The O’s took back one of those runs in the 7th inning on a sac fly by Alexi Casilla, then two more in the 8th on home runs by Nick Markakis and Adam Jones to make the score 8-6. Immediately following the home run, Pat Tabler’s first comment was “Morrow’s still under 100 pitches.” After Jones’s home run, Tabler said “he’s still in line for the W.” Incredible. If that doesn’t illustrate old school thinking about pitcher wins and losses, I don’t know what does. Morrow’s line for the game was 7+ IP, 10 H, 6 R, 6 ER, 1 BB, 5 SO. In other words he pitched marginally better than the O’s pitchers, who pitched very poorly. The O’s had 7 extra base hits in the game. Morrow wasn’t fooling anybody except, perhaps, Matt Wieters.
The bottom of the 8th was interesting. Anthony Gose singled on a 3-2 pitch from lefty TJ McFarland. Bautista hit a sharp grounder to sure-handed JJ Hardy at SS, who bobbled it. Then Wieters misplayed a pitch to Edwin for a passed ball, allowing the runners to advance. On the throw to 2nd, Gose ran home and Casilla’s throw was high, allowing Gose to slide under/around Wieters’ tag. Bautista advanced to third. DeRosa pinch hit for Lind and walked. JP Arencibia’s sac fly was the first out of the inning. Lawrie singled, scoring a run. Colby’s sac fly was the second out. Casilla almost made a brilliant play on Bonifacio’s humpback liner into shallow center but it scored a run, too. Munenori Kawasaki then grounded out to Chris Davis at first to end the inning. If I watched this game, having just returned from a three-year stint at the end of the world, I would have thought that the O’s were the same team that they were since 1998. They haven’t played this poorly in ages.
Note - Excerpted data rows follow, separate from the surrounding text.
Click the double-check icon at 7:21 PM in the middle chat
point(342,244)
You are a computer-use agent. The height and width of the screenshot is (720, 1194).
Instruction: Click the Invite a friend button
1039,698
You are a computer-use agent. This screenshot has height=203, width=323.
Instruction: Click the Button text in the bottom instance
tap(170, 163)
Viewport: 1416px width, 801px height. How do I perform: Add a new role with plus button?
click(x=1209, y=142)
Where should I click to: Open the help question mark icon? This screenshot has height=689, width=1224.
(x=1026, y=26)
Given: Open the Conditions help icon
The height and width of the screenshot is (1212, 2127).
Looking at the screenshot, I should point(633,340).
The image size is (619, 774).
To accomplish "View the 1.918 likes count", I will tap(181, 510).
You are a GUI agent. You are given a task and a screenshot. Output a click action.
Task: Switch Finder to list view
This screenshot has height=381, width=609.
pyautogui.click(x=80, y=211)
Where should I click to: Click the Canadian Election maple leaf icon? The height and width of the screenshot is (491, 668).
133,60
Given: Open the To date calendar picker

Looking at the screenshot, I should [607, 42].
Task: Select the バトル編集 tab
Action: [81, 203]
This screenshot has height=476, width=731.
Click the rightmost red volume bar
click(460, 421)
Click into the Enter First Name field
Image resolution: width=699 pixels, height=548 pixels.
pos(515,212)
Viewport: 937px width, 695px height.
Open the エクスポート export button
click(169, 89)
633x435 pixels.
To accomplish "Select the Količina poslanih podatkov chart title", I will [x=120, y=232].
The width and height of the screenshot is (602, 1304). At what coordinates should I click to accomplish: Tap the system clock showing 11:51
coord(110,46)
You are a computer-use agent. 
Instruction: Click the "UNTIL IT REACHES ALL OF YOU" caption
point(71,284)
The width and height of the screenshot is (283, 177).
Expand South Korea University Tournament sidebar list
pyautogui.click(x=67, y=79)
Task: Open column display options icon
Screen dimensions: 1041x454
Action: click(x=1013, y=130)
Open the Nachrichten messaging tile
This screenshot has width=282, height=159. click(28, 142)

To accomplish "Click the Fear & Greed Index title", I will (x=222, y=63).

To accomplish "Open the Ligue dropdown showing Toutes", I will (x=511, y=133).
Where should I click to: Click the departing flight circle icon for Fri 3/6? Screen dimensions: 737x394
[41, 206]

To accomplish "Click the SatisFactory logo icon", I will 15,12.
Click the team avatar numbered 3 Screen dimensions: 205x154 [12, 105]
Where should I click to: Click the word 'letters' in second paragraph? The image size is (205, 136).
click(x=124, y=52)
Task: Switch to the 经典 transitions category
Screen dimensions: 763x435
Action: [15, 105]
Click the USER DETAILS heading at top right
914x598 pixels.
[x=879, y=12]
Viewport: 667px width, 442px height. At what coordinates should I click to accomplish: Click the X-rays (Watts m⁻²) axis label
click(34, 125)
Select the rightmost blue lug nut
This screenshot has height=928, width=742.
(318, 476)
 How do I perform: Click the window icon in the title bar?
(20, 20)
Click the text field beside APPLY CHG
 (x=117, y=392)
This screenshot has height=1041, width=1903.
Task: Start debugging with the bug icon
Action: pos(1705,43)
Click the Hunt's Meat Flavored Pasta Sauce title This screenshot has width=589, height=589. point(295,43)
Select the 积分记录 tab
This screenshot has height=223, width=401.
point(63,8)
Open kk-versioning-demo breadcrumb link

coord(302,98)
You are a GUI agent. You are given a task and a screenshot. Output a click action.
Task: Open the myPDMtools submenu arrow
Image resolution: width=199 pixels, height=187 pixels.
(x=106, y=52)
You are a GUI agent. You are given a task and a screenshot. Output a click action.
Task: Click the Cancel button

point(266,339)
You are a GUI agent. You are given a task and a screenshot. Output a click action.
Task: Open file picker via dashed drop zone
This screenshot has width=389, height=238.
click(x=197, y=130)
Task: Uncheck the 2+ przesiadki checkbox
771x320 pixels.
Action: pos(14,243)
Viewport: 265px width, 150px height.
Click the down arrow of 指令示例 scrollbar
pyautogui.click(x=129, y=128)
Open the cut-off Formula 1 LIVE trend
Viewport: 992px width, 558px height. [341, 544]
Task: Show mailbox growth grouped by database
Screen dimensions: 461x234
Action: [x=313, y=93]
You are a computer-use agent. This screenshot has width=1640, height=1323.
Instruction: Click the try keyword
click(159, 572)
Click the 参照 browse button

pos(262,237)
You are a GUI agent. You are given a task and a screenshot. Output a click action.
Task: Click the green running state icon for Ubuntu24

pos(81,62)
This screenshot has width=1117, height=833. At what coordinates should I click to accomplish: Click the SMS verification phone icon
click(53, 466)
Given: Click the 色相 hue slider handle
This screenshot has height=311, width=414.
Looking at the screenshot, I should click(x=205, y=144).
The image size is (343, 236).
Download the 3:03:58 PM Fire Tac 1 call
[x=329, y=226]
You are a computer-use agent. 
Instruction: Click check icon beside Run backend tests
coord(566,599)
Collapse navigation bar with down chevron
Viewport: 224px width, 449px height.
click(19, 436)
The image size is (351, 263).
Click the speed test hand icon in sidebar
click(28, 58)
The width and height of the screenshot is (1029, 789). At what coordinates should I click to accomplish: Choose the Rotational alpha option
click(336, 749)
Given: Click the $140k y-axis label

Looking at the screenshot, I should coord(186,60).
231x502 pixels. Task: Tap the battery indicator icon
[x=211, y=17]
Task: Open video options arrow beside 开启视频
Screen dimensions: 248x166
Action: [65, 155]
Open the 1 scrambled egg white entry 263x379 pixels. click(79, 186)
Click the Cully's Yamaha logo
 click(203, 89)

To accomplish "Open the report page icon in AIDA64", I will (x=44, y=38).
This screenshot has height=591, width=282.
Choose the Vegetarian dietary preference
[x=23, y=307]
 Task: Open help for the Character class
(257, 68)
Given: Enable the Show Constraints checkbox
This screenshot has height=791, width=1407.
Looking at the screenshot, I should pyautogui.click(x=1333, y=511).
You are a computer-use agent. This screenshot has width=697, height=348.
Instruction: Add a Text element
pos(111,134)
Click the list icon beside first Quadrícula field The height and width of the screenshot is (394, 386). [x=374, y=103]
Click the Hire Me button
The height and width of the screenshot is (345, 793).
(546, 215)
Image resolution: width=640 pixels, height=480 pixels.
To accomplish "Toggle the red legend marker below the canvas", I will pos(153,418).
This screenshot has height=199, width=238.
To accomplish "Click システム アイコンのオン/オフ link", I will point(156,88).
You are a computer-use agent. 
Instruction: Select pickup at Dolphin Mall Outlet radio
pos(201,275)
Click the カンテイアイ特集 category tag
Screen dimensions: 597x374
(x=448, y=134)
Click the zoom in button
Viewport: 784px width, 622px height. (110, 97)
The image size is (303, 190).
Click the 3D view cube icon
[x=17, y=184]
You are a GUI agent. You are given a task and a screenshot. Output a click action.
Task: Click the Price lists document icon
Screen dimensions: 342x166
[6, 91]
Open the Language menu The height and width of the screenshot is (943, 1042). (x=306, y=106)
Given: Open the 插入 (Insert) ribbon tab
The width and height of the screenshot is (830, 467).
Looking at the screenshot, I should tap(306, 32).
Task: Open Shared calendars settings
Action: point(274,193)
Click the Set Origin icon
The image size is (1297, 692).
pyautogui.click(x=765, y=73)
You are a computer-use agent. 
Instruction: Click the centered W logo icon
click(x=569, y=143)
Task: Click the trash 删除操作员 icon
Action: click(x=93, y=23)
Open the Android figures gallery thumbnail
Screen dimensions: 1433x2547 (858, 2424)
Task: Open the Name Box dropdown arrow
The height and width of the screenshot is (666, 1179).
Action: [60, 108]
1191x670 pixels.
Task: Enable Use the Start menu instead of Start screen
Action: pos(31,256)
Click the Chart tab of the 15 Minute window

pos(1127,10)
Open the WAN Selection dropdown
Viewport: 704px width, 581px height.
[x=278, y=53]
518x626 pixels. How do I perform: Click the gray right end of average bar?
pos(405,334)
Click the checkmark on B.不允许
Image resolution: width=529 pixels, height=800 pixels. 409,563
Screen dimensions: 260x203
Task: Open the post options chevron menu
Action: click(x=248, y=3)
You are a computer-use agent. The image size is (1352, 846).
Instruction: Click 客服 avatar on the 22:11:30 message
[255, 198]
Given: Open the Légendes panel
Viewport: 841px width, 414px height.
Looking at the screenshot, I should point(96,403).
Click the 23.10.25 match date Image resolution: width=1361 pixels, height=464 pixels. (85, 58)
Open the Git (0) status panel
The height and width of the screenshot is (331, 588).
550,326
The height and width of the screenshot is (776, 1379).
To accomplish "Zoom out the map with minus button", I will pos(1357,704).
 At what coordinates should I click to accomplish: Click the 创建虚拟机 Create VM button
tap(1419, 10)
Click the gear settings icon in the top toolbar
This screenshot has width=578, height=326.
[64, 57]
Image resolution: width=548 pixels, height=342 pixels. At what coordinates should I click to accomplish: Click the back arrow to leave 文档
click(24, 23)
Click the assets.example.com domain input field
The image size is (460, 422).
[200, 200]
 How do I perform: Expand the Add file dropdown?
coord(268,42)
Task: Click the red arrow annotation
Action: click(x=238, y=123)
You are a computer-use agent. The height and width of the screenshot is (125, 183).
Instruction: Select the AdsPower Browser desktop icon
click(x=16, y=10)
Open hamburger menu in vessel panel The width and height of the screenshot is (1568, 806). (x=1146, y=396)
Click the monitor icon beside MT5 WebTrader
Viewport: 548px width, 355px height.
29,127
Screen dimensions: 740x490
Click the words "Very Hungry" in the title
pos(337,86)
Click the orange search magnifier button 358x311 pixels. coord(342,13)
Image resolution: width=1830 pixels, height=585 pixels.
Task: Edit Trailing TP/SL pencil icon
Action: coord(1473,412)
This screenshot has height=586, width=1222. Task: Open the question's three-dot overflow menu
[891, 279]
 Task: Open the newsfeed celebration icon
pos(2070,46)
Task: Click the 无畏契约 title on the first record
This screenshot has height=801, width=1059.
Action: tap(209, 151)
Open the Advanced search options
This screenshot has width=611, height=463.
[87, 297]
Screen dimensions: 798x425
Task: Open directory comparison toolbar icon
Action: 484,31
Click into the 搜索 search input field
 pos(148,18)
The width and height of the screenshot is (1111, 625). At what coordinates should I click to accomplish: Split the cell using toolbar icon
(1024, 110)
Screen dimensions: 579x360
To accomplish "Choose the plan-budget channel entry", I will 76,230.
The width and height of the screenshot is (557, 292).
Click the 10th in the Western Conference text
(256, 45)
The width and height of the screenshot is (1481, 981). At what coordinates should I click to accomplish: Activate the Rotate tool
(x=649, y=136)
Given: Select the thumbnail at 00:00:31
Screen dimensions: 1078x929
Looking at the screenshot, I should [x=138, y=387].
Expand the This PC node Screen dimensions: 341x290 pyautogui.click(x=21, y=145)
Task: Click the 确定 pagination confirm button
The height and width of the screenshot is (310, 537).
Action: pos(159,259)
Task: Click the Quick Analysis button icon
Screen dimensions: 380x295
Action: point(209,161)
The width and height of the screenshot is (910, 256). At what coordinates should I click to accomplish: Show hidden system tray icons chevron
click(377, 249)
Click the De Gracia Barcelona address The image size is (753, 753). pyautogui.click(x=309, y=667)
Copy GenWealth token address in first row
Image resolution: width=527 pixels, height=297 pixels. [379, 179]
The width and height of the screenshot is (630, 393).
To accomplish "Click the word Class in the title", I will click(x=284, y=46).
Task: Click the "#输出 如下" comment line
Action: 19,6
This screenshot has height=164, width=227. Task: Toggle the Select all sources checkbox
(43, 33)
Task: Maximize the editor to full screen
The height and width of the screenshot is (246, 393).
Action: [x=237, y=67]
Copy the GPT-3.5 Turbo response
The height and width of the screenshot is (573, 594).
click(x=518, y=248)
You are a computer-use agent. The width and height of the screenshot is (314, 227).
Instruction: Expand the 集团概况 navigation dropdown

Brad Lincoln came in for mop-up duty and for the first time this year, he didn’t walk anyone. Brandon Morrow’s poor start was accommodated by an orgy of offense, as the Jays tied their season high for runs. Importantly, the Jays beat a team in their division that is, (1) ahead of them, and (2) struggling lately. The Jays are capitalizing on situations in the game, as well as the larger situations in the AL East. This was yet another good win.